I have always loved the creamy texture, the flaky crusts, the green peas and carrots, and the homey, Mama-ish warmth of chicken pot pies (or turkey pot pies but NOT cheesy or veggie pot pies). Of course, they were FROZEN SOLID forty-five minutes before I had all those lovey feelings as a child. And back then, I didn’t realize that our mothers were watching The Price Is Right or Queen for a Day instead of preparing fresh, homemade lunches for us boys.
So after buying organic vegetables from the local farm-to-table community market (doesn’t that make me sound health-oriented and grounded yet hip and on-target?), I decided to make a homemade chicken pot pie. HOMEMADE
First of all, do you have ANY clue how long it takes to chop carrots, celery, peppers and potatoes? Boil the corn and then scrape it off the cob? Finely cut the rosemary? Roll out the dough? (Okay, okay, all I did was roll it out of the carton, but still.)
But, oh my goodness, what fun! I may become a famous TV chef or something!




Delicious!



Swanson’s may do it faster, but not better!
Early yesterday morning I drove up to my north-of-Atlanta hometown of Ball Ground for a short visit with my mom and dad.

My dad–Harold or Tub–is 89 (90 in November–come to the party!), and my mom–Geneva–turned 86 in May. I can’t even begin to tell you how much fun we have when I visit. They taught me (are still teaching me) to laugh, to enjoy life.
Here are Ten Reasons I loved my little visit.
1. The early dinner that awaited me upon my 11 am arrival. Okay, for some of you this will be a bit confusing, but in Ball Ground lunch is called dinner, and dinner is called supper. (Breakfast is called Hardees.)

My favorite meal in the whole wide world consists of 1.) my dad’s creamed yellow corn. 2.) My mom’s fried sweet potatoes. 3.) A tomato and an onion.

The corn is scraped, raw, from the cob and meticulously cooked stove top, stirring constantly to keep it from scorching. It has the taste of heaven.

These sweet potatoes look a little burnt, and they should. That gives them the carmelized flavor. Cooked in a large cast iron pan, there’s nothing better. One stick butter, one cup sugar, sliced sweet potatoes. Orange joy.
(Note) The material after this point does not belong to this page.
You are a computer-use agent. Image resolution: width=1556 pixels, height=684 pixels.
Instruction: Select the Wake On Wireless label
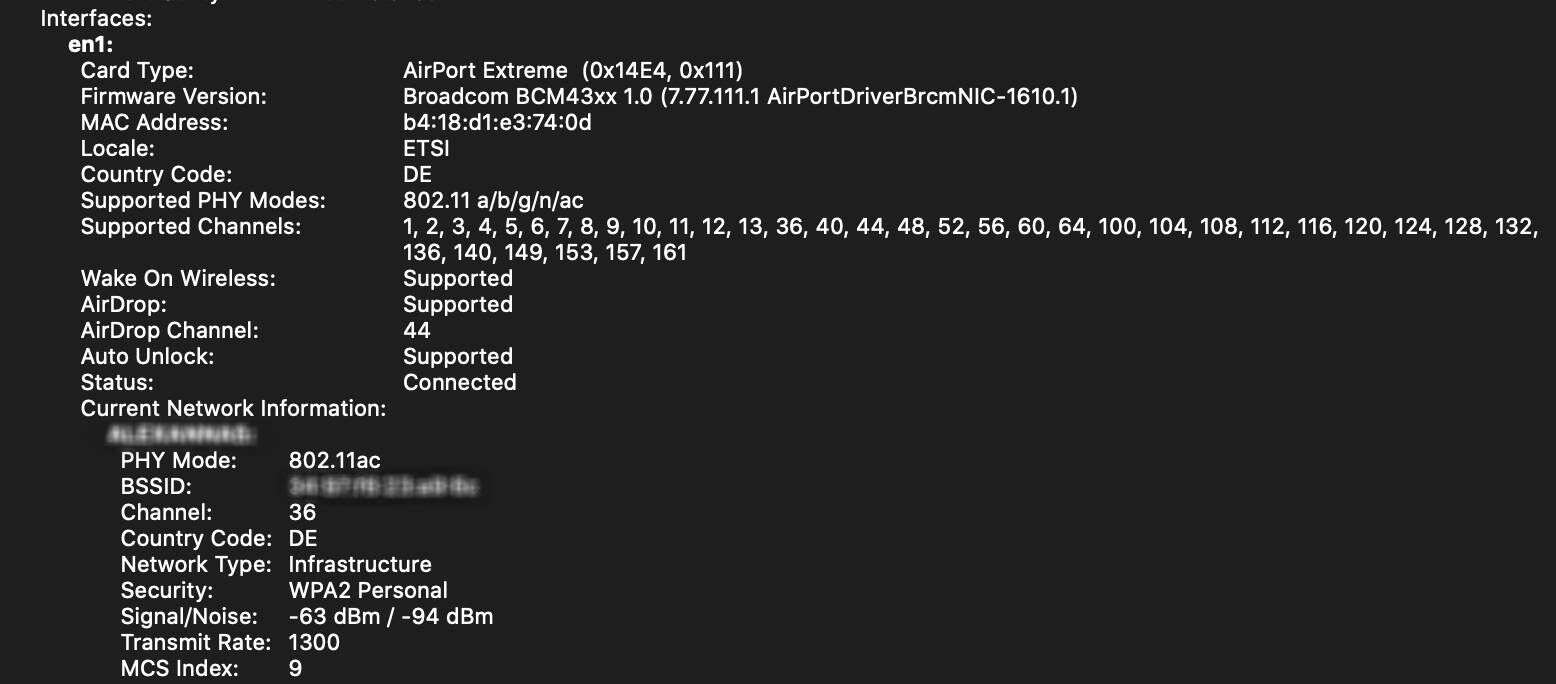178,279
Oh. My. Goodness. Thank you, Jesus.
2. The bird clock in my parents’ bathroom.

I like it best when the batteries get old, and the hourly bird calls become eerily elongated.
3. Walking around my folks’ small house (which my dad built BY HAND 34 years ago), looking at the bushes and trees.





4. Eating supper at Cracker Barrel. During the meal a very overweight but jolly lady came over to our table and said to my mom, “Honey, can I give you a hug? You remind me so much of my little grandma.” “Why, of course!” Mama replied.
“”Our hugs come in twos,” my dad said with a laugh. And then was amply rewarded.
I thought about saying, “What about me? Three’s company.” But my mouth was full of turnip greens and chow chow.
5. My mother repeatedly getting her supper choice, “eggs in the basket,” confused with a meal she had about forty years ago at IHOP called “pigs in a blanket.”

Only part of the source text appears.